Judo and Brazilian Jiu Jitsu Training

There is so much discussion on the Internet about Judo and BJJ and there is a lot to discuss here. Some Youtube videos compare effectiveness, displaying fight videos of jiu jitsu practitioners going against famous judo players.
Others discuss the history behind the sports. In this post however I wanted to cover the training aspects of the two sports.


When you compare the two sports by attending a session in each, you cannot help noticing the similarities between the two. Judo and jiu jitsu have always been very similar. Both predominantly gi-focused sports and by that I mean most of the classes are taken with a gi (or kimono).

Both will have a typical warm-up session including grappling specific exercises like crawling and various hip movement drills. You will be practicing break-falling (ukemi) in both. Neck exercises and cardio exercises are also very common to both but I think here it also varies a lot with the teacher you have. Different instructors favor different exercises but all are fairly similar especially in terms of the muscles and abilities they aim develop.

Once the warm-up is over, typically the instructor demonstrates several techniques that are then practiced by students in pairs. The other core part of the session is normally sparring which can either be free sparring which is when anything goes or more goal-oriented sparring. By "goal-oriented" I mean when the teacher allows you to use only certain techniques in order to achieve a set goal. This can be for example passing the guard with a goal of pinning your opponent.


I do my best to train in both of the martial arts and I am going to give my reasons here:

The #1 reason why to train in both is to become a well-rounded fighter.

Judo has its limitations in a number of areas.

First of all, it does not prepare you for every situation and only focuses deeply on one area of grappling. By practicing Judo you will quickly develop strong standing technique. You will learn a set of throws and takedowns which will make you a dangerous fighter while standing. Some of your throws however may be impractical under non-Judo rules.

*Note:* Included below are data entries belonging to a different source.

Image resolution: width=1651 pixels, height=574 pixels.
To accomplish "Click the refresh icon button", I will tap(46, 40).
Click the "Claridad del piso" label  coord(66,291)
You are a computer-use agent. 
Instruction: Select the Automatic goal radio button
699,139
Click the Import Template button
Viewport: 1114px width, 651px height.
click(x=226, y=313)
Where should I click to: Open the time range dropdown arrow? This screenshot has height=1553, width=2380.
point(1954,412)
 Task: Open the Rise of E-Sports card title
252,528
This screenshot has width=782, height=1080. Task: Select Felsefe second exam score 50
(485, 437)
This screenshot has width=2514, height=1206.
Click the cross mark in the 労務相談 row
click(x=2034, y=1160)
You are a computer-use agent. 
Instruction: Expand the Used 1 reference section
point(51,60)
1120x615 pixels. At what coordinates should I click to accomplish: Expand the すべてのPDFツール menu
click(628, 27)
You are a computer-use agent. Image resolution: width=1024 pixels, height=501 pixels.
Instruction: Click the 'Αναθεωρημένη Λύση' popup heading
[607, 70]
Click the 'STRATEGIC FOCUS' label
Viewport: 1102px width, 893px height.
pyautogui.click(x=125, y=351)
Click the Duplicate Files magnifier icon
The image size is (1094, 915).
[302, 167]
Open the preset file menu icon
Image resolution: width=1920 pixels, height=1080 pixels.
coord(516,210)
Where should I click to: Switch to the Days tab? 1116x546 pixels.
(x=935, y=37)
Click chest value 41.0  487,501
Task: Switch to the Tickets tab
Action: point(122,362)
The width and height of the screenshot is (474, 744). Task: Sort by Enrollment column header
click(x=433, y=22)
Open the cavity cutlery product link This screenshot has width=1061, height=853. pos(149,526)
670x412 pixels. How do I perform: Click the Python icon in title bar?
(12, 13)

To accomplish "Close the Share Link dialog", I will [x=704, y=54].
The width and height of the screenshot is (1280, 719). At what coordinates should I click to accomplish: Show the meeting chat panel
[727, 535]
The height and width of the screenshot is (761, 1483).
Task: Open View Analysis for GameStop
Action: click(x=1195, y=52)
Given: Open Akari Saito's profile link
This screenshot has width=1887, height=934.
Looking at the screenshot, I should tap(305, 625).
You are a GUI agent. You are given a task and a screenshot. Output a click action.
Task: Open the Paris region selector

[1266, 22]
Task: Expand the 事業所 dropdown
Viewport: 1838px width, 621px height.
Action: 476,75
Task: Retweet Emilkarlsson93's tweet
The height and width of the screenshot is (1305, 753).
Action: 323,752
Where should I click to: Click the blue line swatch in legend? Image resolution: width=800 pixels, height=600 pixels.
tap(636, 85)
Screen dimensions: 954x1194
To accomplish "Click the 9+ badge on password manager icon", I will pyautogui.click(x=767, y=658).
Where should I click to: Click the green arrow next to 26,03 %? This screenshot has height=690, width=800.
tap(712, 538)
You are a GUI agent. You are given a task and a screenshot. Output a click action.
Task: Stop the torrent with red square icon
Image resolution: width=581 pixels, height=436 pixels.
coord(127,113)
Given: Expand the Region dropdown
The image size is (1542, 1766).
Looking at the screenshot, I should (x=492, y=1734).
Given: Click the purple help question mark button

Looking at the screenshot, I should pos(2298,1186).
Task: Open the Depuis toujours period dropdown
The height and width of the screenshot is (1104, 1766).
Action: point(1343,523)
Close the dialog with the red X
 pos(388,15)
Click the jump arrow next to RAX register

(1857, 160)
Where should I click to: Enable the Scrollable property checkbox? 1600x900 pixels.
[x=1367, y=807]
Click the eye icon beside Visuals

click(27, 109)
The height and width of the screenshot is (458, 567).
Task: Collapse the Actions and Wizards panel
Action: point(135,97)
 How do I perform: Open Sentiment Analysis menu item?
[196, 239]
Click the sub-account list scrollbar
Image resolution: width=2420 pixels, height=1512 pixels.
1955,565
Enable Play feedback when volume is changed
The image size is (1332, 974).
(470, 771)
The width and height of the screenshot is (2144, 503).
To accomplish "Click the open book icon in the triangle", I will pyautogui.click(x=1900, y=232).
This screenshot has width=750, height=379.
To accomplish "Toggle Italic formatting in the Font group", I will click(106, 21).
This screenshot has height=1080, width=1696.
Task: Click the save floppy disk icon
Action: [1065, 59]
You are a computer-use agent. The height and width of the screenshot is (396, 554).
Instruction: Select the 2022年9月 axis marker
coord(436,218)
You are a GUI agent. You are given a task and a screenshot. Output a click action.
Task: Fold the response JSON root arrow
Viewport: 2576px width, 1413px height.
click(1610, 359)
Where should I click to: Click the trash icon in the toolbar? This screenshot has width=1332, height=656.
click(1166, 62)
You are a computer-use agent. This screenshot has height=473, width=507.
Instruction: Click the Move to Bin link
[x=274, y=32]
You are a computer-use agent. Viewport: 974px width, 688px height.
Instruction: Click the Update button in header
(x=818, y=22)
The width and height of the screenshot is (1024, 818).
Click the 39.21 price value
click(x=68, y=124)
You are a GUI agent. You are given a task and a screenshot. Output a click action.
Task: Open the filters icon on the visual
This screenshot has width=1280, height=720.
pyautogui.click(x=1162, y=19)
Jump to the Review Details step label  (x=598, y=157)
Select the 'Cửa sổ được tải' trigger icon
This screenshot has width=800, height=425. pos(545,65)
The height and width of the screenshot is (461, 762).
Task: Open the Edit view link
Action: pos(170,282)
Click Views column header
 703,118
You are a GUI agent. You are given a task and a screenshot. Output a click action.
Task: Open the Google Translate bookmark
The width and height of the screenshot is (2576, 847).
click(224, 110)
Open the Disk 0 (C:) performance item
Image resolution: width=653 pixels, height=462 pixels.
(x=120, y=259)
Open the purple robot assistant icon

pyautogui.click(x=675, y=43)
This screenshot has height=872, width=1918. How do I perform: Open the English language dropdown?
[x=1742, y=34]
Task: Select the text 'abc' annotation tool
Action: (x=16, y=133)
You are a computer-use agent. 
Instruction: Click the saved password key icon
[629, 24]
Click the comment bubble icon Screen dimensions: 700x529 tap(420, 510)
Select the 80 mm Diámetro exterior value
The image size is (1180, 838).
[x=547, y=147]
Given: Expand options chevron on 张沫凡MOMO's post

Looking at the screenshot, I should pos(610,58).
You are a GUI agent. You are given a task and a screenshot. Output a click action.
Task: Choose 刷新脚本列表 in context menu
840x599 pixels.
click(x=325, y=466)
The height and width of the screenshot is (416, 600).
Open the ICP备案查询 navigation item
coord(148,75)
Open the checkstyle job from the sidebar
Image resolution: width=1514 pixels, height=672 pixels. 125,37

The crucial part is landing on your back. A well-executed throw with the fighter being thrown directly onto his back results in an immediate win, known in Judo as the "Ippon". Under jiu jitsu rules however, takedowns give you two points but not a decisive victory. At the same time some throws such as for example the classic Ippon Seonage when not successfully completed may mean you end up with your opponent gaining control and securing the back-mount. (a highly disadvantageous position in jiu jitsu).

Learning Judo and developing your throwing technique will also surely improve your takedown defense.

"Leg Locks - the great equalizer"

The most obvious weakness of Judo however is the limited syllabus of groundfighting techniques. Judo disallows all of the leg locks available. This is a big one. Leg locks as Stephen Kesting says are the "Great Equalizer". Even if you are a strong Judo grappler, not knowing your leg lock defenses may mean you may be easily caught by ankle locks, toe holds and knee bars to name a few most common and effective techniques.

The other reason why leg locks are can be called "The Great Equalizer" is of course that beginner and intermediate practitioners sometimes develop their leg lock technique and trying to compensate with them their poor guard passing technique. Really they combine at a high enough level and should be developed together.

So what you find is that jiu jitsu takes your groundgame to the next level by incorporating bjj techniques and increasing the variety of techniques.

Cross training in Both?

So by practicing both brazilian jiu jitsu and judo it is obvious that your are improving both your standing-game (Judo) and ground-game (BJJ). The two arts complement each other and that is why cross training in these arts is so beneficial. Both are primarily gi martial arts and therefore if these arts you should become a great with-gi player.

Drawbacks?? Hey the only one is simply time. You must be dedicated to succeed in any martial art or sport and it is no different here. Both standing and groundwork require a long time and regular training.